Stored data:
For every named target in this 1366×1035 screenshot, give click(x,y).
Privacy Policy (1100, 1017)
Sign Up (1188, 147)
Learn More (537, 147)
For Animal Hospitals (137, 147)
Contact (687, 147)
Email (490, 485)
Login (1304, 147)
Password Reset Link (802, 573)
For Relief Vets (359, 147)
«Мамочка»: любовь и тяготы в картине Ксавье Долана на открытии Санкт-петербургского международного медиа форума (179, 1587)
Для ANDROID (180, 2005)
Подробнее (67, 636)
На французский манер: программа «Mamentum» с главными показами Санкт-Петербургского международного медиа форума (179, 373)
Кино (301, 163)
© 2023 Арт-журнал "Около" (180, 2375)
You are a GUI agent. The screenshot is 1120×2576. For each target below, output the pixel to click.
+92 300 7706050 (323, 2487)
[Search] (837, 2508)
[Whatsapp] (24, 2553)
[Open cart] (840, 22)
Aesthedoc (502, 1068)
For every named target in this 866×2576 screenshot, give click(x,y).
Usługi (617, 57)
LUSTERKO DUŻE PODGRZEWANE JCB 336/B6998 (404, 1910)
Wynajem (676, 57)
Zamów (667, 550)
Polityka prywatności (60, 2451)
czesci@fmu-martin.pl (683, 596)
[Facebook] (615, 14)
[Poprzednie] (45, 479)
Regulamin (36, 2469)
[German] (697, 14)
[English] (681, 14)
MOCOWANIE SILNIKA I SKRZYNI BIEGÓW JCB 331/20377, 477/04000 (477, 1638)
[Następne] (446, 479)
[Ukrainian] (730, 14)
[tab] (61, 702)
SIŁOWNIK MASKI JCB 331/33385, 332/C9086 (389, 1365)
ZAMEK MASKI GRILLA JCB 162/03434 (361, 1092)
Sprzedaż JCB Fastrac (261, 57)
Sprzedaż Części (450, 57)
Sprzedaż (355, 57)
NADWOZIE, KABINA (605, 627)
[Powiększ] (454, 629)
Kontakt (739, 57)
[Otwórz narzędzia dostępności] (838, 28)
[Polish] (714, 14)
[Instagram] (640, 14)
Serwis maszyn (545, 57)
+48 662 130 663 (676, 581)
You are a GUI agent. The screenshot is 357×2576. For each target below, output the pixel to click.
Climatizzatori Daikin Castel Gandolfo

■ **TRY IT**
What is needed is a verbatim copy of every line in the records above from the one containing "Email (490, 485)" down to the one containing "Aesthedoc (502, 1068)", both included, and nothing more.

■ **EXERCISE ANSWER**
Email (490, 485)
Login (1304, 147)
Password Reset Link (802, 573)
For Relief Vets (359, 147)
«Мамочка»: любовь и тяготы в картине Ксавье Долана на открытии Санкт-петербургского международного медиа форума (179, 1587)
Для ANDROID (180, 2005)
Подробнее (67, 636)
На французский манер: программа «Mamentum» с главными показами Санкт-Петербургского международного медиа форума (179, 373)
Кино (301, 163)
© 2023 Арт-журнал "Около" (180, 2375)
You are a GUI agent. The screenshot is 1120×2576. For each target below, output the pixel to click.
+92 300 7706050 (323, 2487)
[Search] (837, 2508)
[Whatsapp] (24, 2553)
[Open cart] (840, 22)
Aesthedoc (502, 1068)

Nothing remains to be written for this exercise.